> **Exercise instructions**
Give an exact copy of the lines of the records below, starting at the line containing "Screen dimensions: 1280x720" and running to the end.

(Data records)
^^^^^^^^^^^^^^^^
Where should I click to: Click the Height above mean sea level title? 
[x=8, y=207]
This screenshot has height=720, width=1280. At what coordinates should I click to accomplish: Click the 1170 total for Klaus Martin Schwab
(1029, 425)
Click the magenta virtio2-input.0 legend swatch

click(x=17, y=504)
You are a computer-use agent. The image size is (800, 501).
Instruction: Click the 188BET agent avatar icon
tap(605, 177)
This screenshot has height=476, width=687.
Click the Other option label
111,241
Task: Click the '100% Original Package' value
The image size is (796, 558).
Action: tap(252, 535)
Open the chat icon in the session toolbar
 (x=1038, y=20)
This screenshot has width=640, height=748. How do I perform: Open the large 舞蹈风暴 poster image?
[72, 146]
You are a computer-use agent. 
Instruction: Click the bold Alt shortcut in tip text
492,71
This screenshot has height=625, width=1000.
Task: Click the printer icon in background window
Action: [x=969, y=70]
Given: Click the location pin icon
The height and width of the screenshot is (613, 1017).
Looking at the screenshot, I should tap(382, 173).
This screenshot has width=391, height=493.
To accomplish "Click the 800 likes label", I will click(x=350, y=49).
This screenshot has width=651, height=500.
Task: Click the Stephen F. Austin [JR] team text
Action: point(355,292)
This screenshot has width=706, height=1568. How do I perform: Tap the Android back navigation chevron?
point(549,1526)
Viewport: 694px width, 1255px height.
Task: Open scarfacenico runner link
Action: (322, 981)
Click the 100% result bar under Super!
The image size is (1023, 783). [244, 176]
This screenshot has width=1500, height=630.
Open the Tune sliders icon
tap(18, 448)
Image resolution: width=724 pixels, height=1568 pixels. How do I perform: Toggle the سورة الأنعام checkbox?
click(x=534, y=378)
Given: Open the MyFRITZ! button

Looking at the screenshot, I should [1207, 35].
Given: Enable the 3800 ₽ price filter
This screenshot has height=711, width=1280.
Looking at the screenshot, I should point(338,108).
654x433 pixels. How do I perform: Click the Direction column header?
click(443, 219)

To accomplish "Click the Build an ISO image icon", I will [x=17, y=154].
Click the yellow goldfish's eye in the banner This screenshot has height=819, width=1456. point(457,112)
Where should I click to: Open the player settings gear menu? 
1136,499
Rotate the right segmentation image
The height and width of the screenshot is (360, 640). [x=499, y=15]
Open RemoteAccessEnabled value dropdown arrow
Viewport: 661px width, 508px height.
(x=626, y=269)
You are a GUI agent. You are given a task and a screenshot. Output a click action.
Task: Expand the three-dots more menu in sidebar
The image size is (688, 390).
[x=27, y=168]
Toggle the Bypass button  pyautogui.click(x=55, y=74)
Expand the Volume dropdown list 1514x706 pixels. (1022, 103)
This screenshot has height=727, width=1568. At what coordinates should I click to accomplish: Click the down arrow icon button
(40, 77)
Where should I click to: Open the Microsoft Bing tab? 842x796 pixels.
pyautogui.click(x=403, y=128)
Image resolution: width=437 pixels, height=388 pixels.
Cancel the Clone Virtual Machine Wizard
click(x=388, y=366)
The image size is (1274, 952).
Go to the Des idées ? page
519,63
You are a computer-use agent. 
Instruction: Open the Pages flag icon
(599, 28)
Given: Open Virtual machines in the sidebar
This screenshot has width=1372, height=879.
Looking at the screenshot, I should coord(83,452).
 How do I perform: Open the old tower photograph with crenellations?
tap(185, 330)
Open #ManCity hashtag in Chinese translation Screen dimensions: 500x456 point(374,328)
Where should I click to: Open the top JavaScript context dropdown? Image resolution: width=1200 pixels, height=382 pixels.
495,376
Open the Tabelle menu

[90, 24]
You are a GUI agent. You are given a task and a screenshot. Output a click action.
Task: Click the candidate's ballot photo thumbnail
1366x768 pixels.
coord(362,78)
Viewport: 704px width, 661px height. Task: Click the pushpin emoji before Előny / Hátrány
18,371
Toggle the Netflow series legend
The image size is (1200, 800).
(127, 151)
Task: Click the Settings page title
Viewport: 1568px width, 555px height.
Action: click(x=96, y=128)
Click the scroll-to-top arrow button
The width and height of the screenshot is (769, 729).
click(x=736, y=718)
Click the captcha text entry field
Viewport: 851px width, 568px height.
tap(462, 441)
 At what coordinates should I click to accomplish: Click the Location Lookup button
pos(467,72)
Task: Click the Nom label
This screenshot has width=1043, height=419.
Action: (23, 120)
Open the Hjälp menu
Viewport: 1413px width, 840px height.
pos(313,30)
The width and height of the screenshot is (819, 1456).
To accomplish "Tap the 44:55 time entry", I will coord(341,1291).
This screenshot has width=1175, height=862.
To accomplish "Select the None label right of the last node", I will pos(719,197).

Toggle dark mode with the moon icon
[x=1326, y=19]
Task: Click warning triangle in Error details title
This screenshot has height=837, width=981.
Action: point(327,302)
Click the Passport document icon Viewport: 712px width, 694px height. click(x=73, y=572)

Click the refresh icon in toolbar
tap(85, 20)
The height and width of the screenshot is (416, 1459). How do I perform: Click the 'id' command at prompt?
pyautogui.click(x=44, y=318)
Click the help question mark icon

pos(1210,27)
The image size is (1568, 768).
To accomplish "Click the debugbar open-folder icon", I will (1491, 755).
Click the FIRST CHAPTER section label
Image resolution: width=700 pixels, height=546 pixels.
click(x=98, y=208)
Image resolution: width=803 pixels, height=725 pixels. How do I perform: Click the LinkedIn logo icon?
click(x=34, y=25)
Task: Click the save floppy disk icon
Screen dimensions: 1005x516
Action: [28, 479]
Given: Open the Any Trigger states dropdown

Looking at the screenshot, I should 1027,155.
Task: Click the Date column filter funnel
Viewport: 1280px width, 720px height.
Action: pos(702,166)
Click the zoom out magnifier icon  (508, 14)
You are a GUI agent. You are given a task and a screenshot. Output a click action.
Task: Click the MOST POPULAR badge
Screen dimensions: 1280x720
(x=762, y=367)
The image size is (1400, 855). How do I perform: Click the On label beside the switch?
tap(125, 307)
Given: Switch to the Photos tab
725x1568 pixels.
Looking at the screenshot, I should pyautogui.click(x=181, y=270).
^^^^^^^^^^^^^^^^
> **Reply to the task**
Screen dimensions: 1280x720
(x=762, y=367)
The image size is (1400, 855). How do I perform: Click the On label beside the switch?
tap(125, 307)
Given: Switch to the Photos tab
725x1568 pixels.
Looking at the screenshot, I should pyautogui.click(x=181, y=270).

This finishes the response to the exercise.